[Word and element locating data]

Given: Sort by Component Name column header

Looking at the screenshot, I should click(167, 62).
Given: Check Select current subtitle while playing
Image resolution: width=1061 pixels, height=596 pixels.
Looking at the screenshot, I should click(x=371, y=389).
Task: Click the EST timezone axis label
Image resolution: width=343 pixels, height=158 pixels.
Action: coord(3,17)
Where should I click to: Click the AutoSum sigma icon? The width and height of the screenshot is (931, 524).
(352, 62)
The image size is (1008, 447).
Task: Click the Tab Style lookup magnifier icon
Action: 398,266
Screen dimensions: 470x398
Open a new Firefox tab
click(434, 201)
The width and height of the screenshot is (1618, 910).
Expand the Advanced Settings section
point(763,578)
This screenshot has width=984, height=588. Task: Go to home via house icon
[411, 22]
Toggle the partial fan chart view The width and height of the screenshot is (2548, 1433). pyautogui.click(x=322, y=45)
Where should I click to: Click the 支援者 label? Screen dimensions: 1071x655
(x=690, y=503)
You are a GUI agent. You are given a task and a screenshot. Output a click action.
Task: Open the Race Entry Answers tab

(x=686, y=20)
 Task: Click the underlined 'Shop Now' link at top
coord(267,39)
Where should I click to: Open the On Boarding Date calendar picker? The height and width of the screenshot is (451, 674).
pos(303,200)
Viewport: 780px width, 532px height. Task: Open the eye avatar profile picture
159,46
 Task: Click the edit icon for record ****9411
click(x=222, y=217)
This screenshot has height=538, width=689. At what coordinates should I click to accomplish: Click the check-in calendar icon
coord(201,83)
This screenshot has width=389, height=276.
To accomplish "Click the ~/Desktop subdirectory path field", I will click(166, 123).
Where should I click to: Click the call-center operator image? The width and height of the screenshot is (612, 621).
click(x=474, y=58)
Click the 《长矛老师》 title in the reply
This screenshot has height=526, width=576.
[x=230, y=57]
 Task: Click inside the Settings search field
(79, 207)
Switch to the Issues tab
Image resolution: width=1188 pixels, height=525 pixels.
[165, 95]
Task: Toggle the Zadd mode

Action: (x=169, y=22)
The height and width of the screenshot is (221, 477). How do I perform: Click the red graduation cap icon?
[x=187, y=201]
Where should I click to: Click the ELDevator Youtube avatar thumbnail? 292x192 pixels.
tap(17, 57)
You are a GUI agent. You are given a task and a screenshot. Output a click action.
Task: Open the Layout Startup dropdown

▶ **Given exercise**:
Change "calendar" to "date" in the material from the line with "Toggle the partial" to the line with "[x=230, y=57]", and give back only those lines with nothing else altered.

▶ **Solution to this problem**:
Toggle the partial fan chart view The width and height of the screenshot is (2548, 1433). pyautogui.click(x=322, y=45)
Where should I click to: Click the 支援者 label? Screen dimensions: 1071x655
(x=690, y=503)
You are a GUI agent. You are given a task and a screenshot. Output a click action.
Task: Open the Race Entry Answers tab

(x=686, y=20)
 Task: Click the underlined 'Shop Now' link at top
coord(267,39)
Where should I click to: Open the On Boarding Date date picker? The height and width of the screenshot is (451, 674).
pos(303,200)
Viewport: 780px width, 532px height. Task: Open the eye avatar profile picture
159,46
 Task: Click the edit icon for record ****9411
click(x=222, y=217)
This screenshot has height=538, width=689. At what coordinates should I click to accomplish: Click the check-in date icon
coord(201,83)
This screenshot has width=389, height=276.
To accomplish "Click the ~/Desktop subdirectory path field", I will click(166, 123).
Where should I click to: Click the call-center operator image? The width and height of the screenshot is (612, 621).
click(x=474, y=58)
Click the 《长矛老师》 title in the reply
This screenshot has height=526, width=576.
[x=230, y=57]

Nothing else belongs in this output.